M. de Gerebtzof l’avoue d’ailleurs. Après avoir reconnu à regret qu’aucune application du communisme n’est possible à l’occident de l’Europe, il ajoute avec un accent de triomphe : « Cependant cet idéal est mis en pratique depuis la formation des sociétés à l’orient de l’Europe. Oui, cette utopie, illusoire pour l’Europe occidentale, existe bien réellement en Russie. » Pour employer un langage plus simple et plus exact, il aurait dû se borner à reconnaître que la Russie a conservé les lisières de l’enfance sociale, qu’elle n’a pas encore profité du progrès accompli par les nations qui ont secoué les langes du communisme pour s’élever à la liberté par l’exercice du droit de propriété. L’illustre Fox[1] donne de la liberté une définition qui commence par ces mots : It consists in the safe and sacred possession of a man’s property.

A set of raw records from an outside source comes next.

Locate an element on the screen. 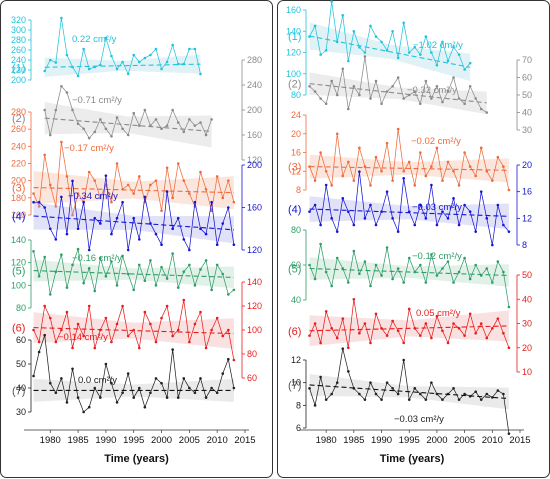 This screenshot has width=550, height=479. x-tick-label: 2000 is located at coordinates (436, 440).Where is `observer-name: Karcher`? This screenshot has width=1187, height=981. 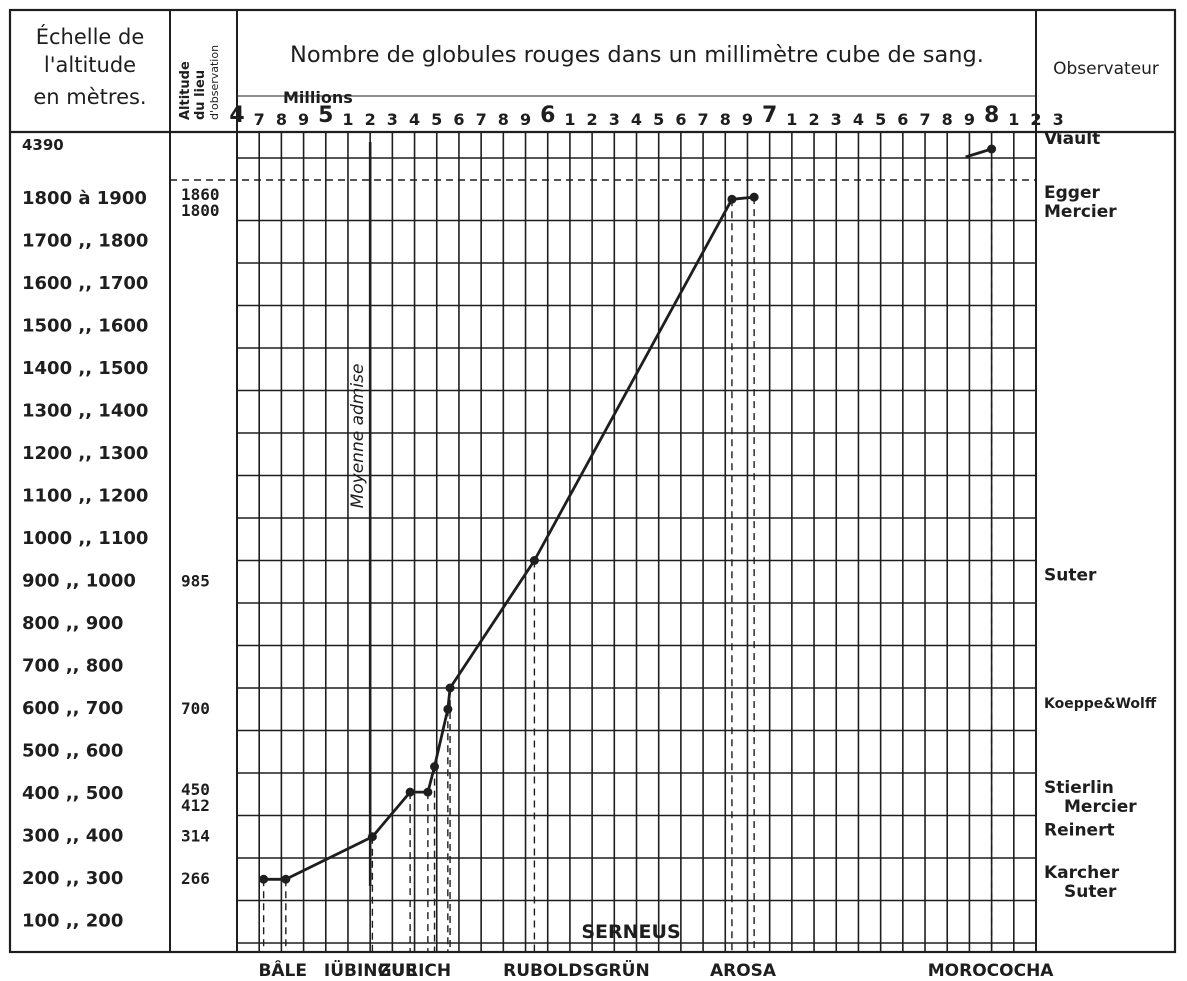 observer-name: Karcher is located at coordinates (1082, 873).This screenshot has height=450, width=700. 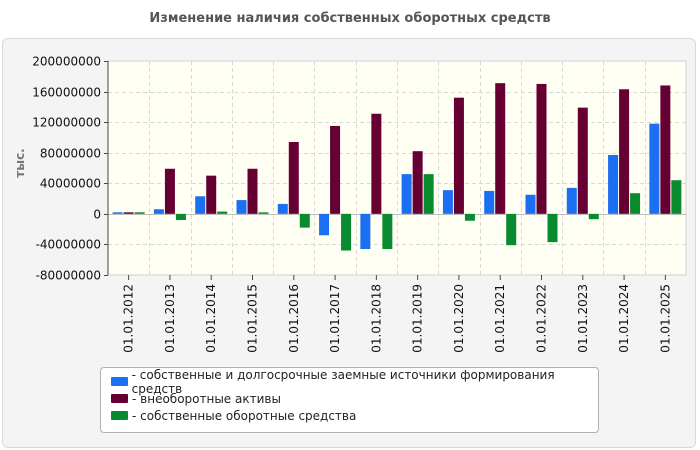 What do you see at coordinates (253, 318) in the screenshot?
I see `x-tick-label: 01.01.2015` at bounding box center [253, 318].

Ces paroles parlent mieux à l’esprit que les singulières promesses de M. de Gerebtzof : « La Russie possède un fonds de communisme susceptible des développemens les plus féconds. Quelques mesures suffiraient pour réaliser un système social qui ailleurs paraît un rêve... Le progrès du communisme promet un magnifique avenir à la Russie. » C’est, au contraire, parce que la Russie possède un fonds de communisme qu’elle reste en arrière du monde civilisé; pour se rapprocher des lumières, de la puissance et de l’activité féconde des autres peuples, elle doit effacer ces tristes vestiges de la communauté primitive.

La méprise que commettent les défenseurs de la commune russe tient à deux préoccupations évidentes : ils redoutent pour l’Europe

  1. Dans un célèbre discours du 1er décembre 1784.